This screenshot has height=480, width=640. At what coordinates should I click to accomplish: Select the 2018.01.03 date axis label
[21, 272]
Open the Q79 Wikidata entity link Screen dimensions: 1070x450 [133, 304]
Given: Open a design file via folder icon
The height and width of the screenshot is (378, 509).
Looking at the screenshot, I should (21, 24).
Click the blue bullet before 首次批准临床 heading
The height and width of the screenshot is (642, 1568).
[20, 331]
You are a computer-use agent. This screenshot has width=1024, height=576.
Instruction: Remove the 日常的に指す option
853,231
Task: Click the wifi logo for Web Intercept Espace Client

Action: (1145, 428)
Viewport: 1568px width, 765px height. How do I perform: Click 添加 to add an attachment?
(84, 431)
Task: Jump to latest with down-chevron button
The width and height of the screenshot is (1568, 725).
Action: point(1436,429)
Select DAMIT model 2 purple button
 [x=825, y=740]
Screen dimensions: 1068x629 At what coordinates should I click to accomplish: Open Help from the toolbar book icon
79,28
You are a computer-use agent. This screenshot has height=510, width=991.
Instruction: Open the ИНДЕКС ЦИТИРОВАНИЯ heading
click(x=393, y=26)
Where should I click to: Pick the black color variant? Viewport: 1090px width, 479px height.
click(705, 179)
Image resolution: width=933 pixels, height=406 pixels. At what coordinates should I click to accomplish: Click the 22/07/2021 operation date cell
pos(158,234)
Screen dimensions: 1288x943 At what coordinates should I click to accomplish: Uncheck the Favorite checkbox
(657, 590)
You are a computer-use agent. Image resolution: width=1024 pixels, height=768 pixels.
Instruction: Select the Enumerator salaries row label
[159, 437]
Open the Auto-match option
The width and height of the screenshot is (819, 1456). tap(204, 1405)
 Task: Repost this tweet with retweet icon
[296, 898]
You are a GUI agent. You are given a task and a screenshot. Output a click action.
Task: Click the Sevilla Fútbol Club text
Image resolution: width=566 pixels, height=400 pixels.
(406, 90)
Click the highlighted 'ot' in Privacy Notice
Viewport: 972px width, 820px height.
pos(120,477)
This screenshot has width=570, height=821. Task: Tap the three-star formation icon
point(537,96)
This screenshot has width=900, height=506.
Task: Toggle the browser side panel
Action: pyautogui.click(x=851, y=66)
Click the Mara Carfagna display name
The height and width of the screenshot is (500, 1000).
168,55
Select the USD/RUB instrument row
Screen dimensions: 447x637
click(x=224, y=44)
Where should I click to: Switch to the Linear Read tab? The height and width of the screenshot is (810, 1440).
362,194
__________________________________________________
(What the task requires):
Beginning at the line with "Task: Click the wifi" and ending at the line with "Task: Click the Sevilla Fútbol Club text", reproduce each line of the data above exactly, and add no other lines.

(Solution):
Task: Click the wifi logo for Web Intercept Espace Client

Action: (1145, 428)
Viewport: 1568px width, 765px height. How do I perform: Click 添加 to add an attachment?
(84, 431)
Task: Jump to latest with down-chevron button
The width and height of the screenshot is (1568, 725).
Action: point(1436,429)
Select DAMIT model 2 purple button
 [x=825, y=740]
Screen dimensions: 1068x629 At what coordinates should I click to accomplish: Open Help from the toolbar book icon
79,28
You are a computer-use agent. This screenshot has height=510, width=991.
Instruction: Open the ИНДЕКС ЦИТИРОВАНИЯ heading
click(x=393, y=26)
Where should I click to: Pick the black color variant? Viewport: 1090px width, 479px height.
click(705, 179)
Image resolution: width=933 pixels, height=406 pixels. At what coordinates should I click to accomplish: Click the 22/07/2021 operation date cell
pos(158,234)
Screen dimensions: 1288x943 At what coordinates should I click to accomplish: Uncheck the Favorite checkbox
(657, 590)
You are a computer-use agent. Image resolution: width=1024 pixels, height=768 pixels.
Instruction: Select the Enumerator salaries row label
[159, 437]
Open the Auto-match option
The width and height of the screenshot is (819, 1456). tap(204, 1405)
 Task: Repost this tweet with retweet icon
[296, 898]
You are a GUI agent. You are given a task and a screenshot. Output a click action.
Task: Click the Sevilla Fútbol Club text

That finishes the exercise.